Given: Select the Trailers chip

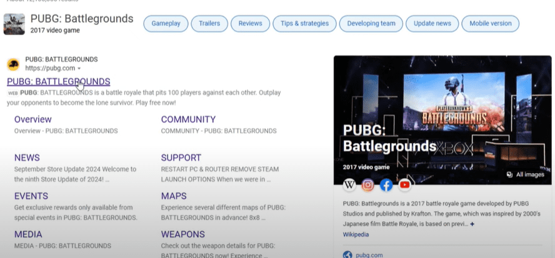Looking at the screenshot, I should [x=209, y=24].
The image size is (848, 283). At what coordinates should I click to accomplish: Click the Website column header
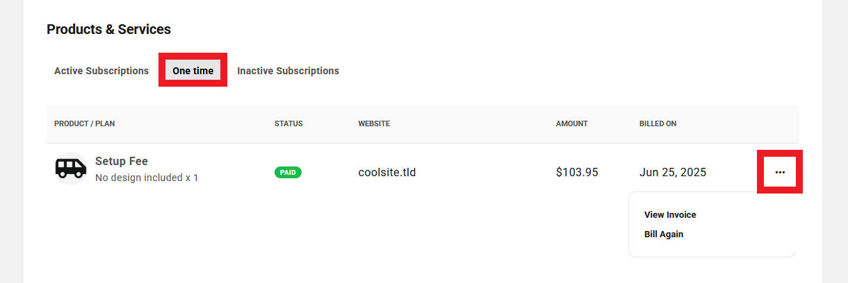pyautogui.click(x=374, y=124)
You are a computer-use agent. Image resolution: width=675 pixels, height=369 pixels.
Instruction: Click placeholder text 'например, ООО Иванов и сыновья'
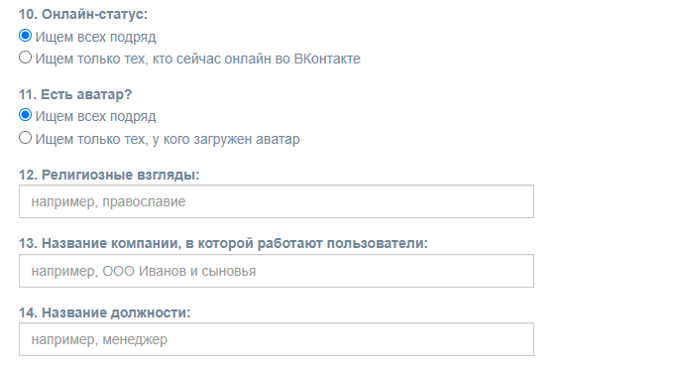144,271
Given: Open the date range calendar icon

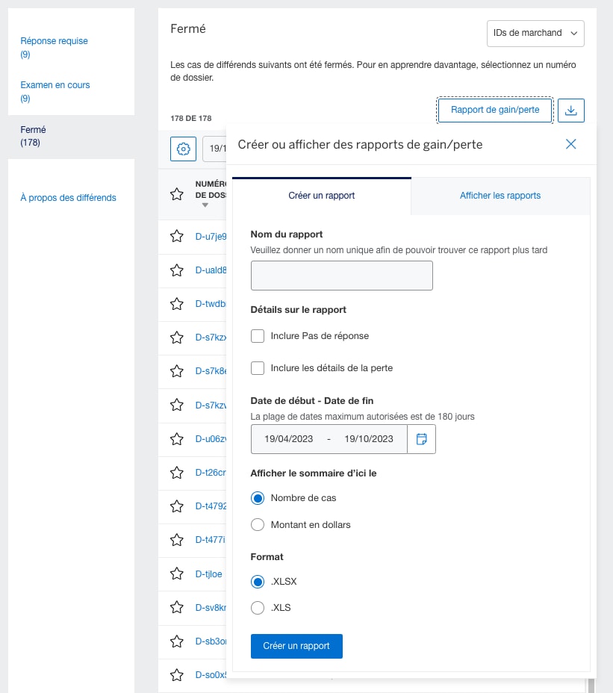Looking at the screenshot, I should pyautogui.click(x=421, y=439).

·····

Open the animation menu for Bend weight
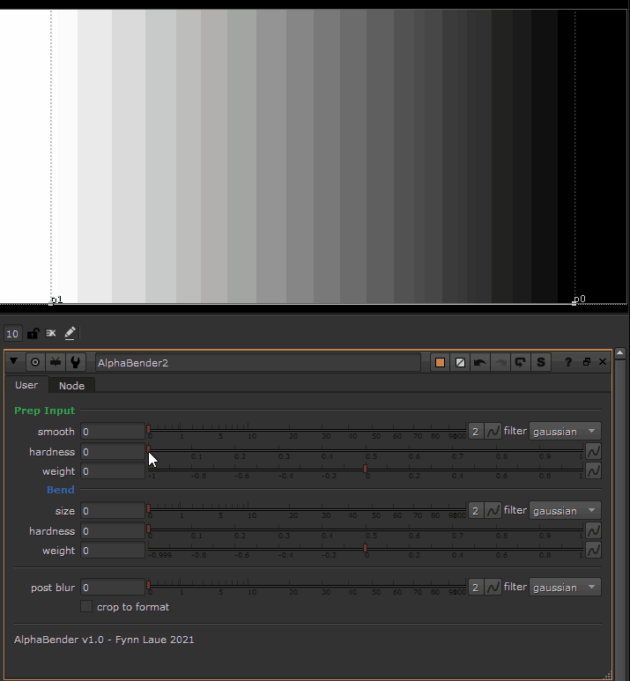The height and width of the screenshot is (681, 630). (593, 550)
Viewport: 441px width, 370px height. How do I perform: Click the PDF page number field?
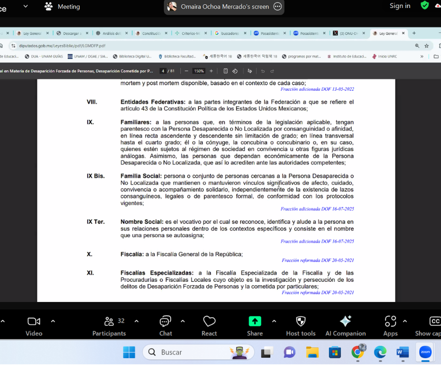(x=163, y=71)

·····

### Problem requirements
Using the entries above, reproduce word for word only the lines from the one that contains "Given: Select the Trailers chip" to the one that contains "You are a computer-use", both ends included, and drop every picture.

### Response for this exercise
Given: Select the Trailers chip

Looking at the screenshot, I should [x=209, y=24].
The image size is (848, 283). At what coordinates should I click to accomplish: Click the Website column header
pyautogui.click(x=374, y=124)
You are a computer-use agent. Image resolution: width=675 pixels, height=369 pixels.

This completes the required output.